Bart/Lisa: Will you take us to Mt. Splashmore?
Homer: No!
Bart/Lisa: Will you take us to Mt. Splashmore?
Homer: No!
Bart/Lisa: Will you take us to Mt. Splashmore?
Homer: No!
Bart/Lisa: Will you take us to Mt. Splashmore?
Homer: No!
Bart/Lisa: Will you take us to Mt. Splashmore?
Homer: No!
Bart/Lisa: Will you take us to Mt. Splashmore?
Homer: No!
Bart/Lisa: Will you take us to Mt. Splashmore?
Homer: No!
Bart/Lisa: Will you take us to Mt. Splashmore?
Homer: No!!
Bart/Lisa: Will you take us to Mt. Splashmore?
Homer: No!!!!
Bart/Lisa: Will you take us to Mt. Splashmore?
Homer: No! No! No! NOOO! If I take you will you two shut up and quit bugging me!
Lisa: Yeah of course!
Bart: Well?
Bart/Lisa: Will you take us to Mt. Splashmore?
Homer: YES!
Bart/Lisa: Thanks, dad!

Homer: I'm a big fat pig!
Marge: Now Homer, you do have big bones.
Homer: Marge, nobody gains 30 pounds of bone!

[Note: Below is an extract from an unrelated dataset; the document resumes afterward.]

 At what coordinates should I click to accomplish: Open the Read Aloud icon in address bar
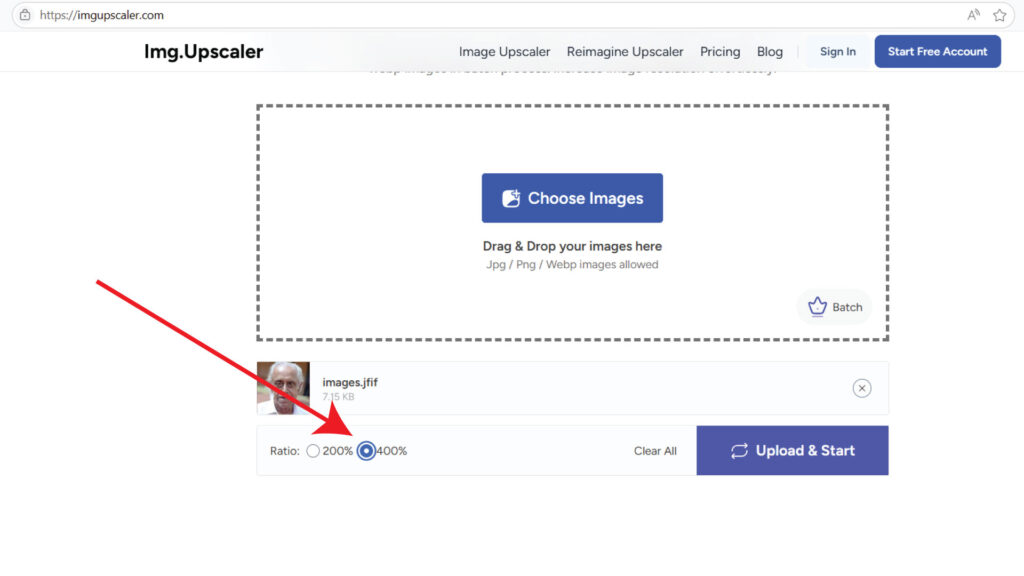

(Grampa comes home and forgives Homer.)
Homer: Dad?
Grampa: Sonny boy!
(The two hug.)
Grampa: Is there room at your table for a foolish old man?
Homer: Well, sure! Eh, we'll have to move a chair in from the den. But it's no problem. Bart!

Bart: Ya know, Grampa kinda smells like that trunk in the garage where the bottom's all wet.
Lisa: Nuh-uh. He smells more like a photo lab.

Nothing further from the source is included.